## Texte
*****

Projet Gaia-X : un nuage européen a-t-il une quelconque chance de succès ?

Peter Altmaier, ministre fédéral de l’Économie et de l’Énergie de l’Allemagne, et Bruno Le Maire, ministre de l’Économie et des Finances, ont officialisé jeudi l’organisation de pilotage du projet Gaia-X.

Il s’agirait de construire une infrastructure de données fiable et sécurisée pour l’Europe.

22 entreprises, 11 allemandes et 11 françaises, sont rassemblées dans cette organisation, et s’engagent à garantir la souveraineté des données, leur disponibilité, leur interopérabilité, leur portabilité, et promouvoir la transparence.

Le projet est encore très flou, mais semble reposer sur la volonté de ne pas dépendre des grandes entreprises américaines telles que Amazon, Microsoft et Google pour l’informatique en nuage en Europe, en offrant une alternative qui respecte les valeurs européennes, pour défendre ses propres intérêts économiques.

*****

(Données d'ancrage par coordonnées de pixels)
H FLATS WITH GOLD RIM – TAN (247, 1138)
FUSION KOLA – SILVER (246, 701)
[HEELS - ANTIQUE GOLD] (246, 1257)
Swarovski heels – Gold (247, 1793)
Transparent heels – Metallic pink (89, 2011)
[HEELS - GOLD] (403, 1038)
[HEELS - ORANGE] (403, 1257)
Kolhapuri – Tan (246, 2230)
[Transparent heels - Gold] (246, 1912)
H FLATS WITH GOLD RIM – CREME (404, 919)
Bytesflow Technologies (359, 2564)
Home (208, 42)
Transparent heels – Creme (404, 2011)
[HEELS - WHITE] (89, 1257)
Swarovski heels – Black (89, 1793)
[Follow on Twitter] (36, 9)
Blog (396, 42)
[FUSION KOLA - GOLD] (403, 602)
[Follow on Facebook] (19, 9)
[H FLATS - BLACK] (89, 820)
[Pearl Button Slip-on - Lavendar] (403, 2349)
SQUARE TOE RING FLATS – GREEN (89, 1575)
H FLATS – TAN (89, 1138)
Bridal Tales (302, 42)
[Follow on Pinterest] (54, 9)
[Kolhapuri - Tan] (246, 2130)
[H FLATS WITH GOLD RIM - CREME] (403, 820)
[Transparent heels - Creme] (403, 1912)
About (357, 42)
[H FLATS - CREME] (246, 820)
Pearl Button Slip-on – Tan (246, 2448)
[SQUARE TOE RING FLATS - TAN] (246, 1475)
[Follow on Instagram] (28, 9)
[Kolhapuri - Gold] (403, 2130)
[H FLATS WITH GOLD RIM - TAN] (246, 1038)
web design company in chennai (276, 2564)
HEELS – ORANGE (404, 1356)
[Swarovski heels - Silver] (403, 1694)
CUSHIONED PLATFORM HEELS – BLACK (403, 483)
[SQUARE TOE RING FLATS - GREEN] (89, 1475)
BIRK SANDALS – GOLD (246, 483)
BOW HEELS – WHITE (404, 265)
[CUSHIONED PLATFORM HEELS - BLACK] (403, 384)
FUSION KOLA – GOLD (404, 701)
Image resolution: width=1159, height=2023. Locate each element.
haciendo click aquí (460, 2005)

*****

## Travail à faire
1. Recopiez le passage du texte sur le projet Gaia-X qui va de « Le projet est » à « propres intérêts économiques. ».
2. D'après le texte sur le projet Gaia-X, combien d'entreprises sont rassemblées dans l'organisation de pilotage, et de quels pays viennent-elles ?
Les lignes proviennent d'une autre source que le texte.

## Résultats de l'exercice
1.
Le projet est encore très flou, mais semble reposer sur la volonté de ne pas dépendre des grandes entreprises américaines telles que Amazon, Microsoft et Google pour l’informatique en nuage en Europe, en offrant une alternative qui respecte les valeurs européennes, pour défendre ses propres intérêts économiques.

2. 22 entreprises sont rassemblées : 11 allemandes et 11 françaises.